3. O artigo 935 do Código Civil adotou o sistema da independência entre as esferas cível e criminal, sendo possível a propositura de suas ações de forma separada. Tal independência é relativa, pois uma vez reconhecida a existência do fato e da autoria no juízo criminal, estas questões não poderão mais ser analisadas pelo juízo cível.

4. A partir da doutrina e da jurisprudência do Superior Tribunal de Justiça acerca do tema, é possível concluir que a) em caso de sentença condenatória com trânsito em julgado, há incontornável dever de indenizar, e b) em caso de sentença absolutória em virtude do reconhecimento de inexistência do fato, da negativa de autoria, não haverá dever de indenizar.

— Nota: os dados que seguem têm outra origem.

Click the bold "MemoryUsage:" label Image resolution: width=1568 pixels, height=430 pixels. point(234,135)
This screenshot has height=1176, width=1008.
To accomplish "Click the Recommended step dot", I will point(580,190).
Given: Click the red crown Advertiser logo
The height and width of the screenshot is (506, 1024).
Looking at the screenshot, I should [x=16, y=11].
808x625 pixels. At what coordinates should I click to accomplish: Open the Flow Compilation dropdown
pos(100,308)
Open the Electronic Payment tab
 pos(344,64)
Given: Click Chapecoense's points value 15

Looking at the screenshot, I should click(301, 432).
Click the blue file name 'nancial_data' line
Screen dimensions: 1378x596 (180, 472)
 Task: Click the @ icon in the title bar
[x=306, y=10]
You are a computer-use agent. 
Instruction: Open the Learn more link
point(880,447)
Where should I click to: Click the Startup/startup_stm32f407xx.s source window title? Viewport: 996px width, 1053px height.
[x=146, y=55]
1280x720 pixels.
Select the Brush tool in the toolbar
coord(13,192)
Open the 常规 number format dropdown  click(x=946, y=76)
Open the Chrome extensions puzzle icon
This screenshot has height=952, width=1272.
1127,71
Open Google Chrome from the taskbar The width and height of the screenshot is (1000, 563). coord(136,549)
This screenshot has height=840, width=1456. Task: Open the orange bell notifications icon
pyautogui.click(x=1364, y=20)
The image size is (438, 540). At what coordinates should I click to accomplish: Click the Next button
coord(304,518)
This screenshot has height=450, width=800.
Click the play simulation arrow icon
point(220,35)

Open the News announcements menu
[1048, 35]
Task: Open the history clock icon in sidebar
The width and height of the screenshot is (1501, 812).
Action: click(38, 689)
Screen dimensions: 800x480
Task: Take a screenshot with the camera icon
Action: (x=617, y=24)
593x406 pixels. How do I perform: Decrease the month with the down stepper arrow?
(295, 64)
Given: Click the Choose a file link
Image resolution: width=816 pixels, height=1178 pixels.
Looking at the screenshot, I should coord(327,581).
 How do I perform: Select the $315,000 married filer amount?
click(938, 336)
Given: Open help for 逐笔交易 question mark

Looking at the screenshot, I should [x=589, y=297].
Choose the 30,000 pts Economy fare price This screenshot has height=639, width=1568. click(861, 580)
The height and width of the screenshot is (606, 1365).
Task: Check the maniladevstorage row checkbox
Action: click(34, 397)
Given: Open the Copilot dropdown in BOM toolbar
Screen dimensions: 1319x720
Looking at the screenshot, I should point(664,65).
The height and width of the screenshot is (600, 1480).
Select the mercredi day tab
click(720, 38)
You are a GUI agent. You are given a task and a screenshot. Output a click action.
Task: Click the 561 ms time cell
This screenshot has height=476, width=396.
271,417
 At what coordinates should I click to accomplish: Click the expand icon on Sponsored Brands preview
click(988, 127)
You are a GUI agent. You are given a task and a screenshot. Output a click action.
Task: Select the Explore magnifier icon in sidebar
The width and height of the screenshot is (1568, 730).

5. Não havendo sentença condenatória com trânsito em julgado, deve-se avaliar os elementos de prova para aferir a responsabilidade do réu pela reparação do dano.

6. No caso, ainda que ausente a condenação criminal definitiva, não se pode negar a existência incontroversa do dano sofrido pela autora com a morte de seu filho e a autoria do crime que gerou esse dano. A acentuada reprovabilidade da conduta do réu, ainda que a vítima apresentasse comportamento agressivo e que tenha havido "luta corporal" entre vítima e o réu, não afasta o dever do causador do dano de indenizar.

7. Considerando as circunstâncias fáticas do caso, arbitra-se o valor de R$ 50.000,00 (cinquenta mil reais) a título de indenização por danos morais.

8. Recurso especial conhecido e provido.